When you purchase through links on our site, we may earn an affiliate commission. This doesn’t affect our editorial independence.
The attention on generative AI has been chiefly on text-based interfaces that generate text, images, and more. However, the new development tilts towards the usage of voice notes. Recently, Google announced that its Chirp 3 AI voice model, which is its speech-to-text and HD text-to-speech models, will be added to its Vertex AI development platform starting next week.
Last week, Google quietly announced that the Chirp 3 AI voice model would be rolling out eight new voices for 31 languages. Use cases for the platform involve building voice assistants, creating audiobooks, and developing support agents and voice-overs for videos. The news was announced at an event at Google’s DeepMind offices in London.
Its efforts are coming simultaneously; others are also leaping forward with their voice AI work. Last week, Sesame, the startup behind the viral, very realistic-sounding “Maya” and “Miles” AI apps, announced the launch of its model for developers to build their customized apps and services on top of its tech.
Notably, there will be usage restrictions around Chirp 3 to try to keep a handle on misuse. “We’re just working through some of these things with our safety team,” said Thomas Kurian, CEO of Google Cloud, at a news event today.

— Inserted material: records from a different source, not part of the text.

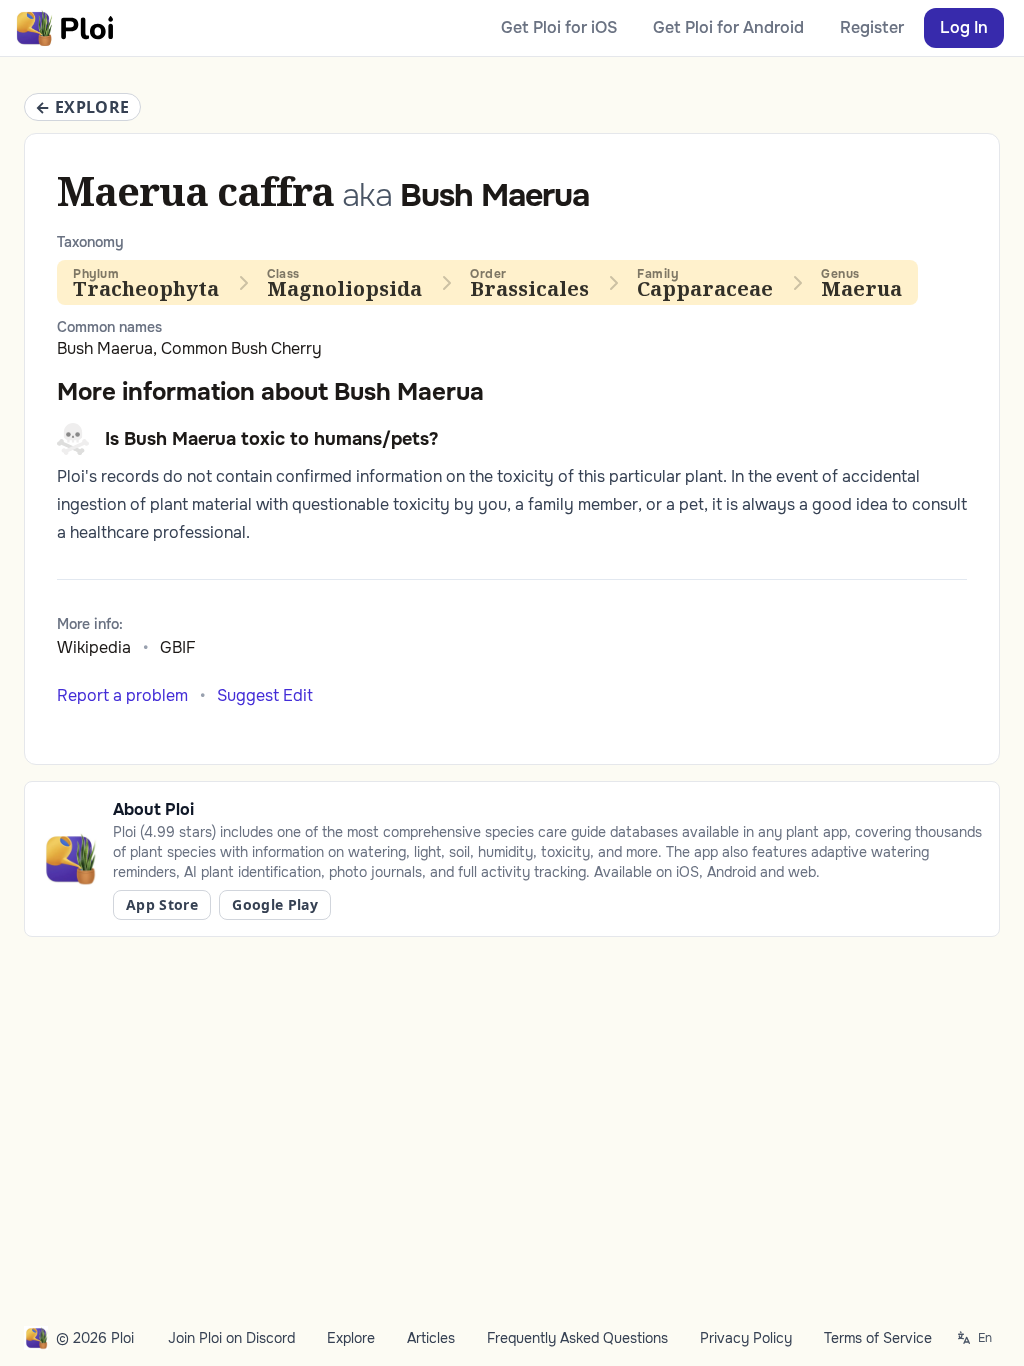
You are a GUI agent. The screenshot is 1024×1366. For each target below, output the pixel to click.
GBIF (178, 647)
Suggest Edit (265, 695)
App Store (162, 904)
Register (872, 27)
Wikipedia (94, 647)
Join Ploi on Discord (231, 1338)
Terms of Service (878, 1338)
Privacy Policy (746, 1338)
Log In (964, 27)
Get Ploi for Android (728, 27)
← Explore (82, 107)
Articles (431, 1338)
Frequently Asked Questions (577, 1338)
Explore (351, 1338)
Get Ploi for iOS (559, 27)
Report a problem (122, 695)
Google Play (275, 904)
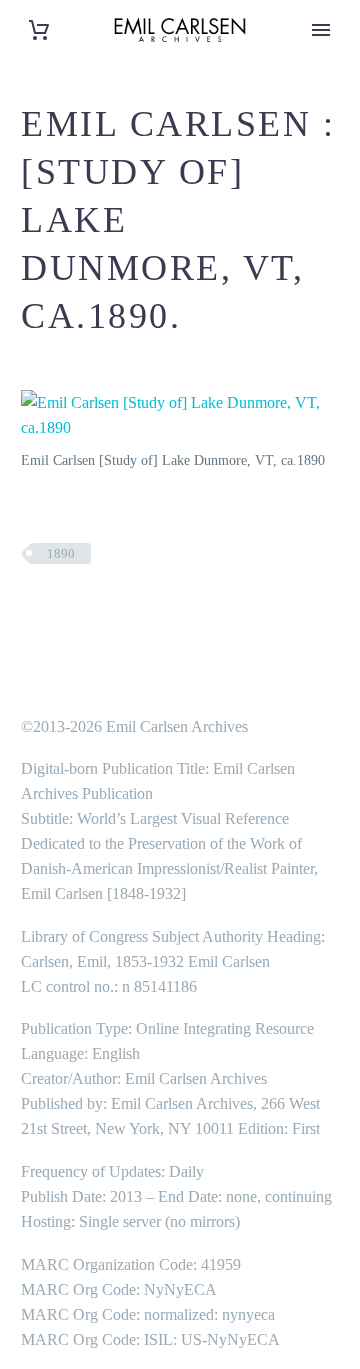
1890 (61, 553)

ElevenLabs is among the major startups that have raised hundreds of millions in funding to expand their work in AI voice services.

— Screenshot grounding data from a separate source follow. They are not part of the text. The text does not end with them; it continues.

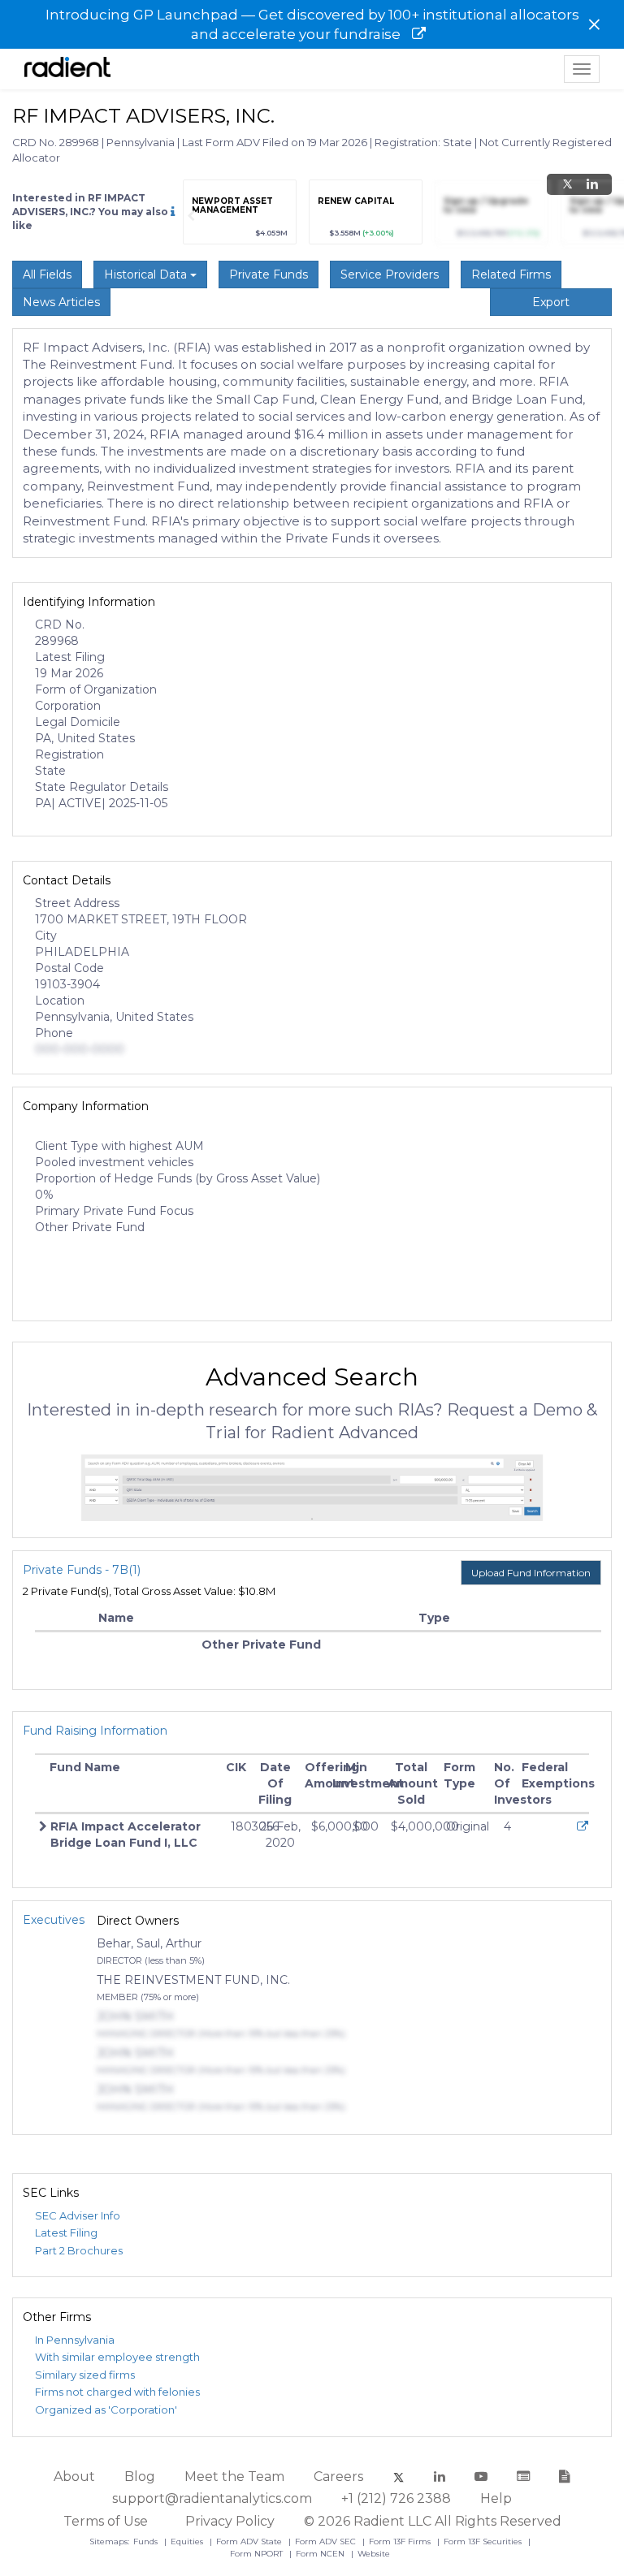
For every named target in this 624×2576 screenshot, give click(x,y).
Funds (146, 2541)
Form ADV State (250, 2541)
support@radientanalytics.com (212, 2498)
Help (496, 2498)
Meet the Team (234, 2476)
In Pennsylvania (75, 2339)
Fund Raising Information (95, 1730)
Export (551, 302)
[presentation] (191, 216)
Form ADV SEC (326, 2541)
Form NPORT (257, 2553)
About (74, 2476)
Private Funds (268, 274)
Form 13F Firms (401, 2541)
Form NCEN (321, 2553)
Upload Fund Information (531, 1573)
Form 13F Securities (484, 2541)
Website (374, 2553)
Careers (338, 2476)
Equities (188, 2541)
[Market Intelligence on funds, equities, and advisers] (67, 69)
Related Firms (511, 274)
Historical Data (147, 274)
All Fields (47, 274)
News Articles (61, 302)
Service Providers (389, 274)
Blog (139, 2476)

The news will bring Chirp 3 into the same stable as newer versions of its flagship LLM, Gemini, which are being tested, its image-generation model Imagen, and its pricey Veo 2 video generation tool.
It remains to be confirmed whether what Google is releasing with Chirp 3 will be as “realistic” as some of the other AI efforts to create “human” voices (Sesame’s work stands out in particular). But as Demis Hassabis, the CEO of DeepMind, emphasized, this remains a marathon, not a sprint.

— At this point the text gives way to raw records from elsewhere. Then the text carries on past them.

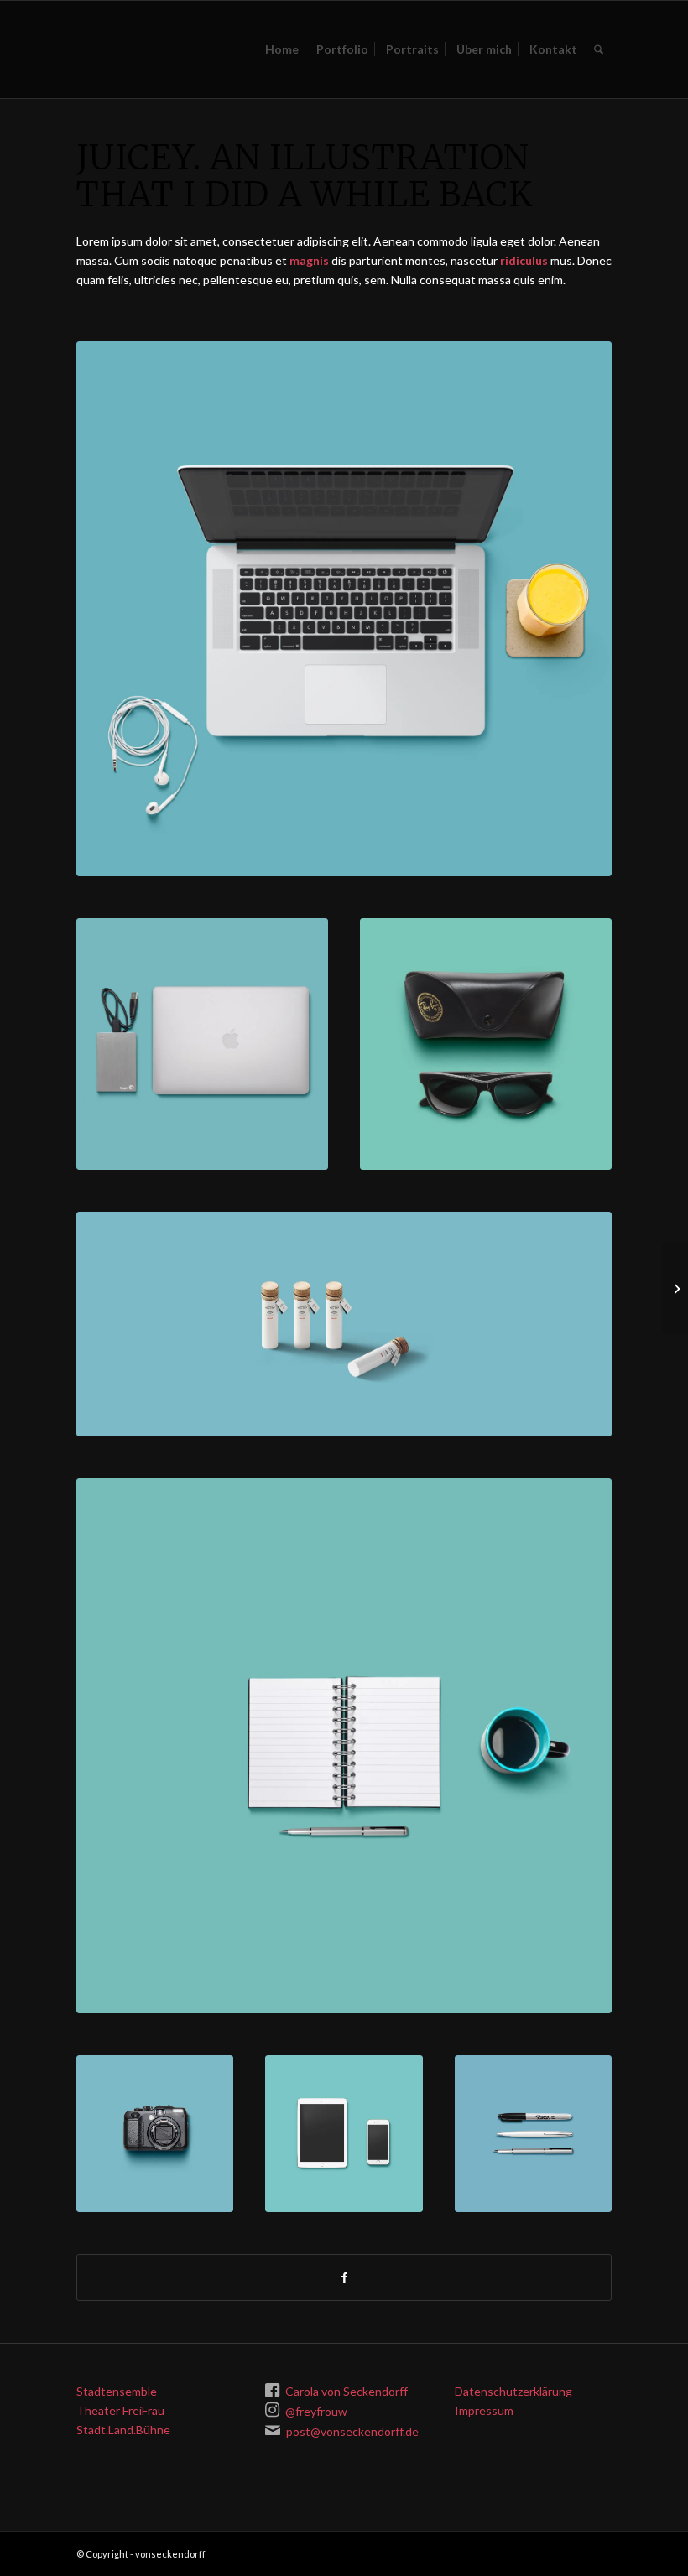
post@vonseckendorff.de (352, 2431)
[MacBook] (344, 608)
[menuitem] (282, 49)
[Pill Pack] (675, 1288)
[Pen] (533, 2133)
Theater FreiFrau (120, 2410)
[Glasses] (486, 1044)
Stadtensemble (116, 2391)
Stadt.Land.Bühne (123, 2430)
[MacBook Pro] (202, 1044)
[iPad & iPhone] (343, 2133)
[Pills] (344, 1324)
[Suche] (599, 49)
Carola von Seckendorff (346, 2391)
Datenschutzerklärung (513, 2391)
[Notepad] (344, 1745)
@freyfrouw (316, 2411)
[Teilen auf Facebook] (344, 2277)
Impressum (484, 2410)
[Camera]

“In the near term… this idea that [AI is] a silver bullet to everything in the next couple of years, I don’t see that happening just yet…think we’re still quite a few years away from something like AGI happening,” he said. “It will change things… over the next decade, so the medium to longer term. It’s one of those interesting moments in time.”
Google launched Vertex AI in 2021 as a platform for developers to build machine learning services in the cloud. That was, of course, well before the explosion of interest in AI, specifically generative AI, that came with the launch of OpenAI’s GPT services.
Since then, the company has been leaning into Vertex AI, partly as it plays catch up to other companies like Microsoft and Amazon, they are also building generative AI tooling for developers. In addition to building generative AI on top of Gemini, developers can use Vertex AI to classify data, train models, and set up production models. It will be interesting to see whether it moves to expand its walled garden to models beyond those created by Google itself.
Google has been building “Chirp” voice services for years, returning to using the name as a code name for its early efforts to compete against Amazon’s Alexa service.